Die Landeswährung ist seit Jahresbeginn zum Dollar um rund 20 Prozent abgerutscht.
Vor einer Zinsanhebung durch die Zentralbank am Mittwoch hatte sie zur US-Währung ein Rekordtief von 4,929 Lira erreicht. Auch die Zinserhöhung brachte nur eine geringfügige Verbesserung gegenüber dem Rekordtief.
Erdogan hat bereits angekündigt, dass er nach den Parlaments- und Präsidentenwahlen am 24. Juni eine größere Kontrolle über die Geldpolitik ausüben will. Der Präsident, der sich erneut um sein dann mit weitaus größeren Machtbefugnissen ausgestattete Amt bewirbt, hat sich selbst zum "Gegner von Zinsen" erklärt.
Was die Lira-Schwäche für die Türkei bedeutet:
In Lira wird fast alles teurer, und so gut wie jeder ist betroffen. Preise für Importwaren haben stark zugelegt, was viele Lebensbereiche betrifft: Die Türkei hat ein großes Handelsbilanzdefizit, sie führt also wesentlich mehr ein als aus.
- Für Lebensmittel muss deutlich tiefer in die Tasche gegriffen werden, und wegen der zweistelligen Inflationsrate gilt das nicht nur für importierte, sondern auch für einheimische Waren. Verdeutlichen lässt sich das an Simits, den beliebten Sesamkringeln: Kostete ein Simit in der Bäckerei in Istanbul bis vor kurzem noch eine Lira, sind es nun eineinhalb.

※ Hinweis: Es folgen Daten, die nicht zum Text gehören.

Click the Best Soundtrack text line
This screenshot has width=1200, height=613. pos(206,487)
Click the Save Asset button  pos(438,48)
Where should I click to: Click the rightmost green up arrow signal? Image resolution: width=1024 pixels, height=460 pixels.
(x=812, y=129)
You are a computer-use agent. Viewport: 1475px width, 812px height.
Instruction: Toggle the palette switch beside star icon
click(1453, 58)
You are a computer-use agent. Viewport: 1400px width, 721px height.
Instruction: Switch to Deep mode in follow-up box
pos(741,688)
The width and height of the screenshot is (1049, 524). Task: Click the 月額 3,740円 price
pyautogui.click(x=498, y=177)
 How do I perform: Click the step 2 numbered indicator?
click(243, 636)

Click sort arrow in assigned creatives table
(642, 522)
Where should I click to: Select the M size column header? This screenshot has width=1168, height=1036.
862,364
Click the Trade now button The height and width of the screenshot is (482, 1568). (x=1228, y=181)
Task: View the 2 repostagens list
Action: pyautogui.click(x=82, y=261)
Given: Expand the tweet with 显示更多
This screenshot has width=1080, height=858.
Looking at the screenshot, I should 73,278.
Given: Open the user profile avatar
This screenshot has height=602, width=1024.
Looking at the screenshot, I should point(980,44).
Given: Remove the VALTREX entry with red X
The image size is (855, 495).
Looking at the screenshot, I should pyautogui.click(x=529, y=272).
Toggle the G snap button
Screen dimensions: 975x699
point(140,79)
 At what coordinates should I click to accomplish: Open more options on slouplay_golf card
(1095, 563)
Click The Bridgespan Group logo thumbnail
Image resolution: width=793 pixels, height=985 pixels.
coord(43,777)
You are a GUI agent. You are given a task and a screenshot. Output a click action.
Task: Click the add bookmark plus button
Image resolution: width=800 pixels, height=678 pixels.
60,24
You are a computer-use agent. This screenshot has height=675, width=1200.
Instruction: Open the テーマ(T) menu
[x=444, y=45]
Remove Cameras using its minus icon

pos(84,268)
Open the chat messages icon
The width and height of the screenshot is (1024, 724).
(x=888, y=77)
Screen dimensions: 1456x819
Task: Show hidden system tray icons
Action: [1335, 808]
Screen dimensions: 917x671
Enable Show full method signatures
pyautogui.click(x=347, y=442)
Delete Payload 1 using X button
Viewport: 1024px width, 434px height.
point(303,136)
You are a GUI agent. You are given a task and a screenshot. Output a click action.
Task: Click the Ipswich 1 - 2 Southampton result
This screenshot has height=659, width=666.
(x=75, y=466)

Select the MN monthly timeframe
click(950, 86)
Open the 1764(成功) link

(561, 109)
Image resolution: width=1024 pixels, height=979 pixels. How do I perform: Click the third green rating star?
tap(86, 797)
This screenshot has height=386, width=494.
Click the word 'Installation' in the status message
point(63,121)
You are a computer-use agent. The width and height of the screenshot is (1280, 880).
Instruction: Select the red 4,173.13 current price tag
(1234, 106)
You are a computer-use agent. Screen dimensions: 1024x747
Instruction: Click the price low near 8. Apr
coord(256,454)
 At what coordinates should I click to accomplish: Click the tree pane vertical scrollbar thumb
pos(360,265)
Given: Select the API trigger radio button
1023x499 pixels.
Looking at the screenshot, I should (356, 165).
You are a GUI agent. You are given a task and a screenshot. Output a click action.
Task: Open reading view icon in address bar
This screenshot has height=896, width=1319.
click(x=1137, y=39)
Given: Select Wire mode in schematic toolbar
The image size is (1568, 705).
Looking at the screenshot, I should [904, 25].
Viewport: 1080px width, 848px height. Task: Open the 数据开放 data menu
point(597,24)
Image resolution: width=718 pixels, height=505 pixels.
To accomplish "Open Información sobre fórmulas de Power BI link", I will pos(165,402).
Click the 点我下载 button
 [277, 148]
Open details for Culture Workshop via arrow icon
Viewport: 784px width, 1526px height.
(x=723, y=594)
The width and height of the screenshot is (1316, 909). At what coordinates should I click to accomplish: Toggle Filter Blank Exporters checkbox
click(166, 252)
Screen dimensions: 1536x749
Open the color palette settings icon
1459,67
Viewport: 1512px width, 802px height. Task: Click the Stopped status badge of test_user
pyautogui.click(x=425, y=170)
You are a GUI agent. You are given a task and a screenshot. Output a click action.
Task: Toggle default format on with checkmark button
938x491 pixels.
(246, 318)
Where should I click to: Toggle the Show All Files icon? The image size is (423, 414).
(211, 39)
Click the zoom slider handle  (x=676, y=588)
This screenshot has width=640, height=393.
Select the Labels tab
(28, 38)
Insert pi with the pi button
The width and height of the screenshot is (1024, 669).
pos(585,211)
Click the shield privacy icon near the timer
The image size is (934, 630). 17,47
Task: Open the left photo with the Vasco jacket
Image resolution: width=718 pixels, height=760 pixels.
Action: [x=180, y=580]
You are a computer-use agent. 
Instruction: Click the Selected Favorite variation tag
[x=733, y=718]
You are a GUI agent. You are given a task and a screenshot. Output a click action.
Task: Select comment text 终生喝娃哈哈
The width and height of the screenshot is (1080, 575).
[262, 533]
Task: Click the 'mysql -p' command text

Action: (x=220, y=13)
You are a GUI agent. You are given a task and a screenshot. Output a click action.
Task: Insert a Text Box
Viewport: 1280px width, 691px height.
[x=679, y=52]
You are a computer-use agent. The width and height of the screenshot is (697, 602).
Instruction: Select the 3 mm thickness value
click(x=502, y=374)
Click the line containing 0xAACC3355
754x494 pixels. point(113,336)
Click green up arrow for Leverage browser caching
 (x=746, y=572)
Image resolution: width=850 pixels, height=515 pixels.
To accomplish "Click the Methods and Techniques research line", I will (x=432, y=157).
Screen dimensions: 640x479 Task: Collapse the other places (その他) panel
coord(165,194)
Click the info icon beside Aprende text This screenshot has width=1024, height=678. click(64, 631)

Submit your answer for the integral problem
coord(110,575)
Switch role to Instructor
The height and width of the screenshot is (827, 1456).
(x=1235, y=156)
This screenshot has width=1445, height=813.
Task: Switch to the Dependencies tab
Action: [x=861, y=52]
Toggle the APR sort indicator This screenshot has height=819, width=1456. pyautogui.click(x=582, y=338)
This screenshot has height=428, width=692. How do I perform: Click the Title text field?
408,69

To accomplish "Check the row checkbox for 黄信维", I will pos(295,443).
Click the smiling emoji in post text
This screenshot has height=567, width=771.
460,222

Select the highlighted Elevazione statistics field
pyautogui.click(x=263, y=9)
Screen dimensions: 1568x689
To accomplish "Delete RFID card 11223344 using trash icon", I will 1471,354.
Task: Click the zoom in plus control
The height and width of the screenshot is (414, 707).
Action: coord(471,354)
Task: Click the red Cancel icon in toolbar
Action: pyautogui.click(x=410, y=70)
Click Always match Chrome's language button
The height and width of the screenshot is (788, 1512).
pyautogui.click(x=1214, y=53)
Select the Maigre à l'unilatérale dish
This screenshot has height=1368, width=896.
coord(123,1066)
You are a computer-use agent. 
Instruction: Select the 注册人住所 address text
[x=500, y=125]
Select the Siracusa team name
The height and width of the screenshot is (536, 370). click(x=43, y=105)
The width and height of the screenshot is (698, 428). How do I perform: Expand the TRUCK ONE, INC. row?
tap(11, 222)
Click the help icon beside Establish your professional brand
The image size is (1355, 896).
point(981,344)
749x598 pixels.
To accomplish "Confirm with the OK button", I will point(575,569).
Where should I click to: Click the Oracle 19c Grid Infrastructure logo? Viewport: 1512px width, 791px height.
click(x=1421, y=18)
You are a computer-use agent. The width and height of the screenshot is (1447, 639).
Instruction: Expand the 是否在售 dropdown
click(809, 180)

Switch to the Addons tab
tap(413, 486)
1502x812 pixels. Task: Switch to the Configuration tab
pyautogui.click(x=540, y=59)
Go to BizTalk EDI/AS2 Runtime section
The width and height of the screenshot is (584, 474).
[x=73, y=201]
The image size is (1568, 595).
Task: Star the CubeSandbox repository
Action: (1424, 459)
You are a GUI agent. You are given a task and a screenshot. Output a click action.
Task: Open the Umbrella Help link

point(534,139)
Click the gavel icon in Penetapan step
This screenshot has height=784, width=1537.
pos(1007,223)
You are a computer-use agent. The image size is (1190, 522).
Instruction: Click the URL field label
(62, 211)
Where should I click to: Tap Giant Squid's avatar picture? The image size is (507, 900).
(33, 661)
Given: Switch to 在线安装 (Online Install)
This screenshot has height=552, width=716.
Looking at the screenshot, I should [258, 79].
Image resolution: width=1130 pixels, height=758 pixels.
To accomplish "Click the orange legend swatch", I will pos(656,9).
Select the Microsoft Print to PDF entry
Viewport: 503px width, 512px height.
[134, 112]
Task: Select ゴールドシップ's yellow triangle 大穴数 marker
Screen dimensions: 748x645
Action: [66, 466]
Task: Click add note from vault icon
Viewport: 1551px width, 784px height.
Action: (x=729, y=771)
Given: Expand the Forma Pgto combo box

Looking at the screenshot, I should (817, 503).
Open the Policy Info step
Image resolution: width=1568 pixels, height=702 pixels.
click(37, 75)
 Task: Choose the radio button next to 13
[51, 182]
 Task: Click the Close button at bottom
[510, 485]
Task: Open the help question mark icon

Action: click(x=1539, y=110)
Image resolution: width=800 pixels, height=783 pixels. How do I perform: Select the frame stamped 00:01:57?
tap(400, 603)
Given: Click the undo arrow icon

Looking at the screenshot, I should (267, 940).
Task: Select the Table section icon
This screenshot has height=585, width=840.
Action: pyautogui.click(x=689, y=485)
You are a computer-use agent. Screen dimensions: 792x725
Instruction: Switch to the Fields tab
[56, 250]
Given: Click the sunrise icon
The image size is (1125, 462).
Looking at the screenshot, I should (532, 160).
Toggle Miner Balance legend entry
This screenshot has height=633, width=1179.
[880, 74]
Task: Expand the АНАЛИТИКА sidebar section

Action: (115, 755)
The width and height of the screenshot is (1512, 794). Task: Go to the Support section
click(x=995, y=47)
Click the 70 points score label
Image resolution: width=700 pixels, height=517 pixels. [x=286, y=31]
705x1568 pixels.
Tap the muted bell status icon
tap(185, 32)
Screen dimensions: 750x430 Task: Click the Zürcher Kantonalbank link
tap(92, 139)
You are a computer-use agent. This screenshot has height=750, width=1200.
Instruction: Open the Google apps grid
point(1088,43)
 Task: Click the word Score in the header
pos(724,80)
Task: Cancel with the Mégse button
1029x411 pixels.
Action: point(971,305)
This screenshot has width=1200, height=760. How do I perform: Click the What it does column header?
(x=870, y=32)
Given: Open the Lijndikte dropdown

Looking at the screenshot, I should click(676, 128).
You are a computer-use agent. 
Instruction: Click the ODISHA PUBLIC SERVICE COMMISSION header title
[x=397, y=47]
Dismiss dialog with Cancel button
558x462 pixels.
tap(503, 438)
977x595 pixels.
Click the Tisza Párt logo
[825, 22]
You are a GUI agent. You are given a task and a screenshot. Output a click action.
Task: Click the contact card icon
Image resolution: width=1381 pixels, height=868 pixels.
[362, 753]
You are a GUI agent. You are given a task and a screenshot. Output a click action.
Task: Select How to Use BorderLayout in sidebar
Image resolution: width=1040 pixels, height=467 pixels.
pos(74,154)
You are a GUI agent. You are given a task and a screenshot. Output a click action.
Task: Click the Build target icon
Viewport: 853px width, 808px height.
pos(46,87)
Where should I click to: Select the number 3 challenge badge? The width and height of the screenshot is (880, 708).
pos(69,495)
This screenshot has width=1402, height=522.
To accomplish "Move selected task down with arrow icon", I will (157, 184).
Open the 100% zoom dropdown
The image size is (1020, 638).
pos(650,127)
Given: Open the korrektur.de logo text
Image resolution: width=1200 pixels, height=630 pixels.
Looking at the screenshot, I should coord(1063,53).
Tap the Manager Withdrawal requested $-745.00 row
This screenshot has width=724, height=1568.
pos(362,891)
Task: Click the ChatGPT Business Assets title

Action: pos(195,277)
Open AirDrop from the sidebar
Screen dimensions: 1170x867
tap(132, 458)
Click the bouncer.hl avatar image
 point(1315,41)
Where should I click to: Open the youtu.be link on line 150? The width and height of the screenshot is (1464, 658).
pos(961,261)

- Beim Benzin hat die Regierung die Steuern angepasst, um die Preise kurz vor den Präsidenten- und Parlamentswahlen am 24. Juni nicht explodieren zu lassen. Damit hält sich zwar der Unmut der Bürger in Grenzen, dafür verringern sich aber die Einnahmen des Staates.
- Unternehmen, die vor allem exportieren, verschafft die Lira-Schwäche zwar Gewinne. In Schieflage bringt die Entwicklung aber vor allem türkische Firmen, die sich in Dollar oder Euro verschuldet haben und die in Lira Geschäfte machen. Umgerechnet in die einheimische Währung haben sich ihre Schulden innerhalb weniger Jahre verdoppelt, und die Zinsen werden immer teurer. Große Unternehmen können ihre Dollar-Kredite nicht mehr bedienen und müssen umschulden.
Erdogan bei der Wiedereröffnung des Basars in IstanbulBild: AP
Deutsche Touristen profitieren von der schwachen Währung: Wer Euro in der Tasche hat, für den sind die Preise wegen des Verfalls der Lira im Keller. Pensionszimmer sind im Juli auf einschlägigen Buchungsportalen schon ab 5 Euro zu haben, Fünf-Sterne-Hotels ab 69 Euro. Essen im Restaurant, Eintritte zu historischen Stätten, Ausflüge und Sportangebote: Wer Euro hat, kommt günstig weg.